Dernier texte de l’immense artiste morte la plume à la main en novembre 2021, le fragment d’un roman en devenir – qui aurait constitué le douzième volume du cycle Soifs – rappelle que cette fascinante œuvre littéraire « reste donc ouverte », comme le souligne Élisabeth Nardout-Lafarge dans sa présentation du manuscrit inachevé.
Augustino, Augustino ou l’illumination, Augustino apparu Encore gamin dans le premier livre de Soifs en 1995, le travailleur humanitaire Augustino vit maintenant en Inde, où il combat une nouvelle lèpre et constate l’éternelle répétition des horreurs. « Nous attendons les ordres de notre chef, nous les attendons pour vous tuer. » Augustino – ou l’unique Marie-Claire Blais, qui sait – garde cependant espoir : « survivrait-elle, cette Terre, à toutes ses blessures qu’Augustino lui-même en serait guéri ».
Née à Québec en 1939, l’écrivaine atypique se fait rapidement remarquer avec La belle bête, publié en 1959, et obtient la reconnaissance internationale avec Une saison dans la vie d’Emmanuel, qui remporte le prix Médicis en 1966. Depuis, son incroyable souffle narratif et son immense courage pour plonger dans les plus grandes atrocités contemporaines lui valent le respect et l’admiration de tous. Elle sera lauréate de plusieurs prix importants, dont le Prix du Gouverneur général – quatre fois –, le prix Prince-Pierre-de-Monaco et le prix Gilles-Corbeil.
De l’île de Key West, petit paradis où elle vivait, plus près de La Havane que de Miami, Marie-Claire Blais n’avait de cesse de s’intéresser aux exclus et aux marginaux. Elle entremêlait avec délicatesse les drames du passé aux horreurs du présent.
L’artiste engagée affiche dans sa dernière œuvre les mêmes préoccupations que toujours et déploie le même talent narratif pour communiquer son désarroi face à l’actuel chaos. Est présent bien entendu Augustino, qui parle entre autres du destin de ses ancêtres morts pendant la Shoah : « Mon grand-père Joseph jouait des fragments de ce concerto, à genoux, devant ses bourreaux dont l’oreille était si raffinée pour la musique ». Sa voix se confond avec celle d’un soldat perdu dans la jungle du Vietnam, puis avec celles des survivants du massacre raciste de Tulsa, en Oklahoma, il y a 100 ans : « il fallait implorer Dieu qui était noir que les assassins ne reviennent plus ». En écho, il y a la voix de Rumsfeld, qui a déclenché l’invasion de l’Irak en 2003 et qui vivait jusqu’à récemment bien tranquille dans son ranch.
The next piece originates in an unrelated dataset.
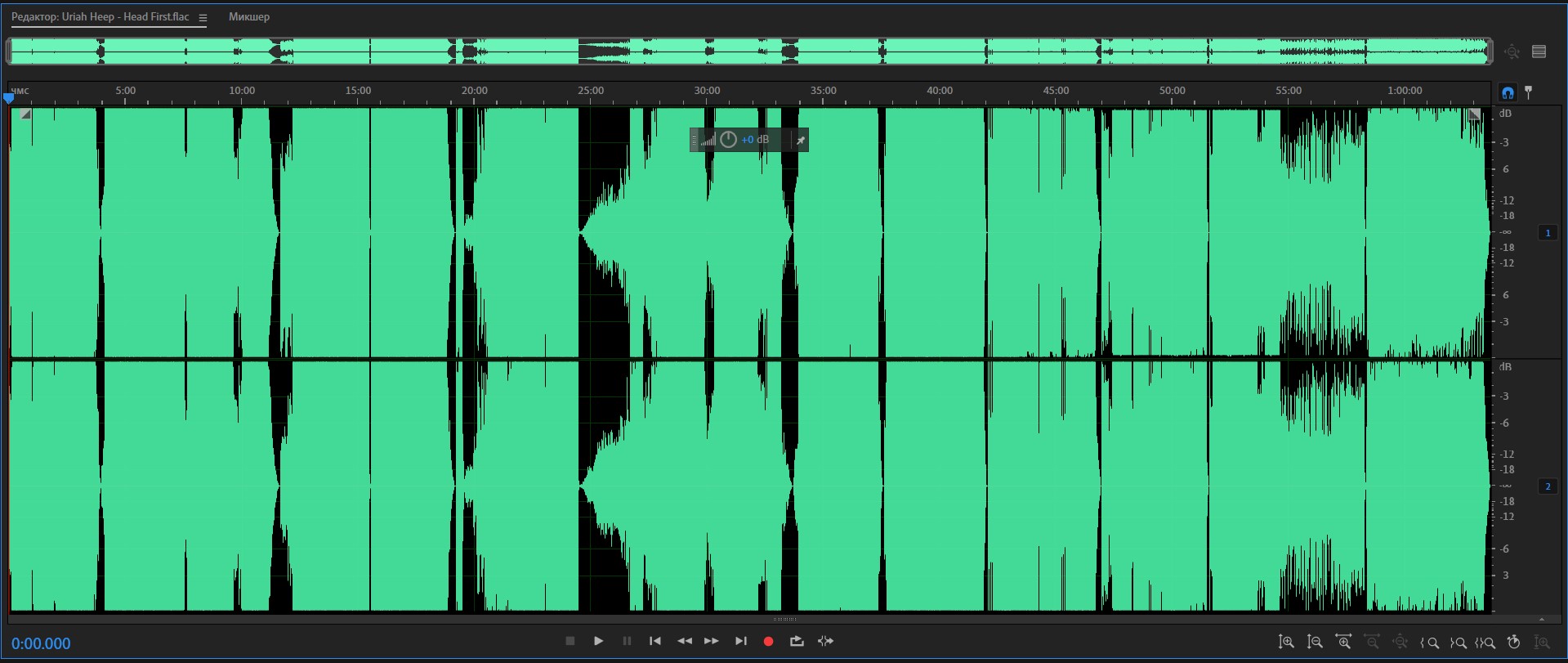
Task: Zoom in amplitude on the waveform
Action: [1286, 643]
Pandémie, crise climatique, errance des réfugiés, rien n’a échappé à Marie-Claire Blais. La visionnaire lucide n’a peut-être pas vu l’Ukraine être broyée par l’envahisseur russe, mais elle devait bien s’en douter, car la compassion l’habitait, et elle savait de quelles pires bassesses l’humain est tristement capable.
Fort émouvante, la dernière phrase d’Augustino ou l’illumination demeure à peine ébauchée, comme un ultime message de l’écrivaine : « il était encore leur roi », sans majuscule, sans point. Toute interprétation de ce qu’aura voulu dire l’humaniste éclairée est possible. Son testament.